Go to the line containing "Task: Open the Edit menu" in the material below. From there to the end, retype every line exactly and drop the pictures.
=== Begin Enclosure ===
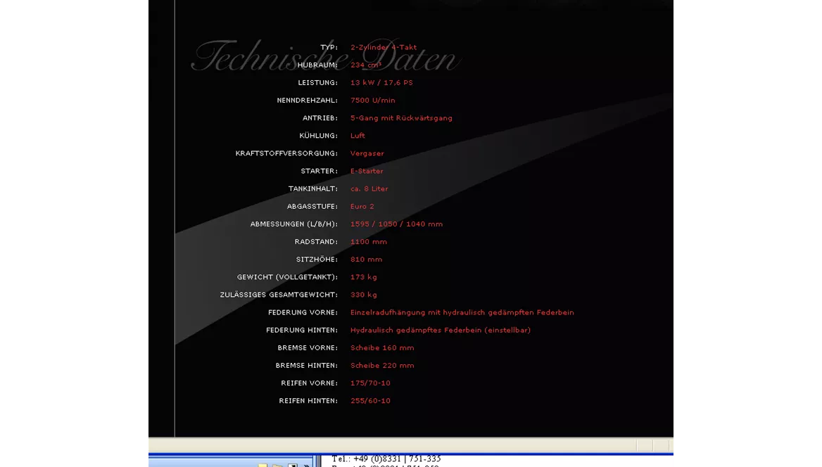Click the '13 kW / 17,6 PS' value
822x467 pixels.
(x=381, y=83)
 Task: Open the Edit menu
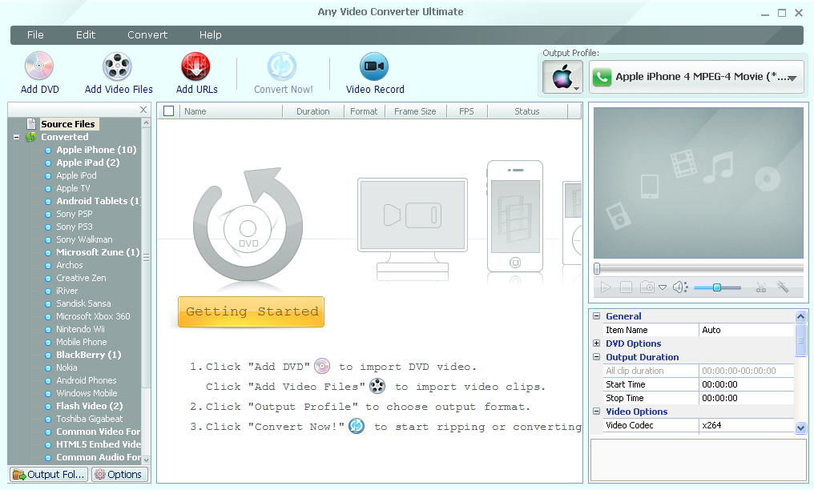(86, 35)
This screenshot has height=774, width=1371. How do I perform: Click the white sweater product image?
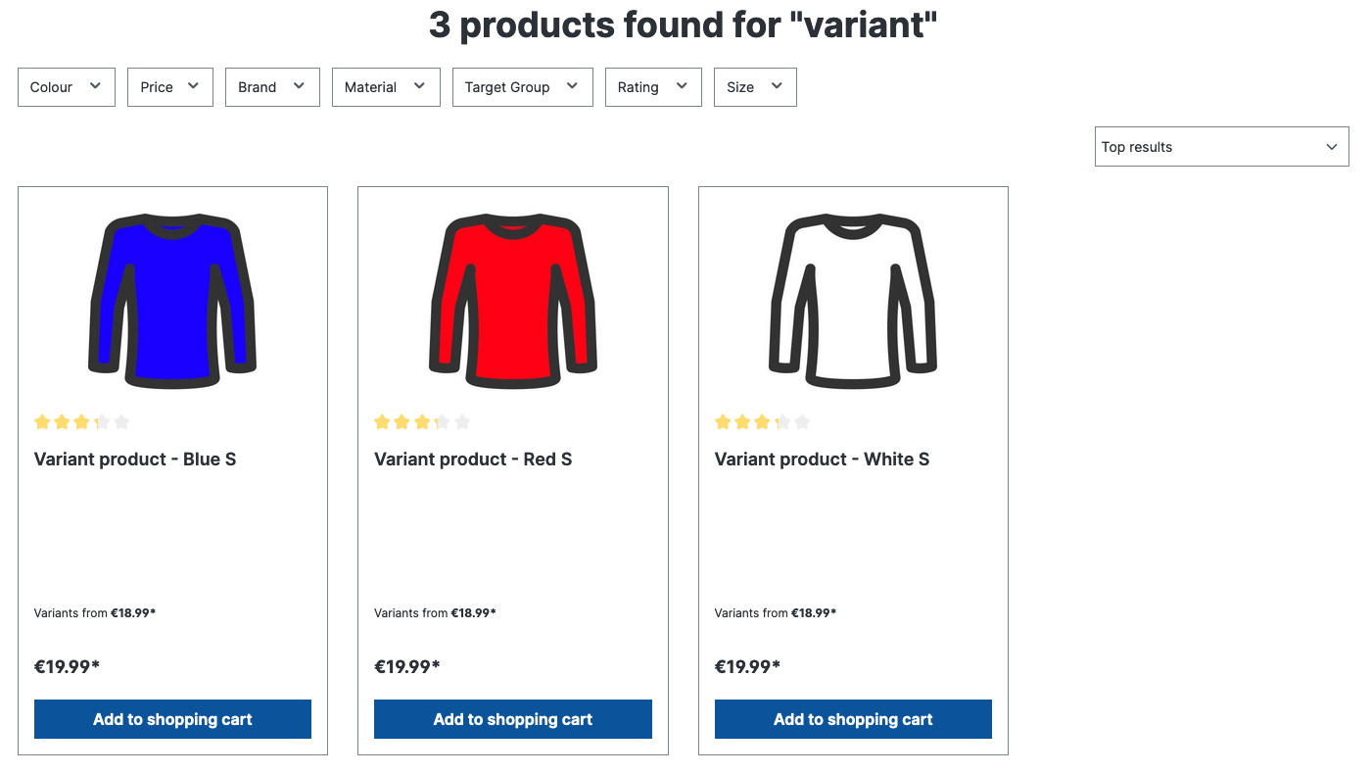pyautogui.click(x=853, y=298)
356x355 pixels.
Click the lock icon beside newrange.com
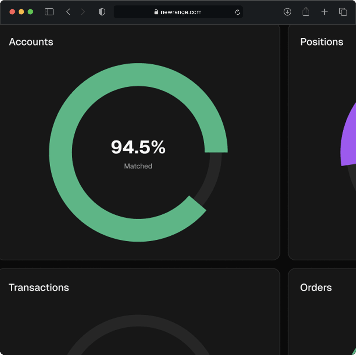156,12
=== End Enclosure ===
=== SOLUTION TO THIS EXERCISE ===
 Task: Open the Edit menu
(86, 35)
This screenshot has height=774, width=1371. How do I perform: Click the white sweater product image?
pyautogui.click(x=853, y=298)
356x355 pixels.
Click the lock icon beside newrange.com
156,12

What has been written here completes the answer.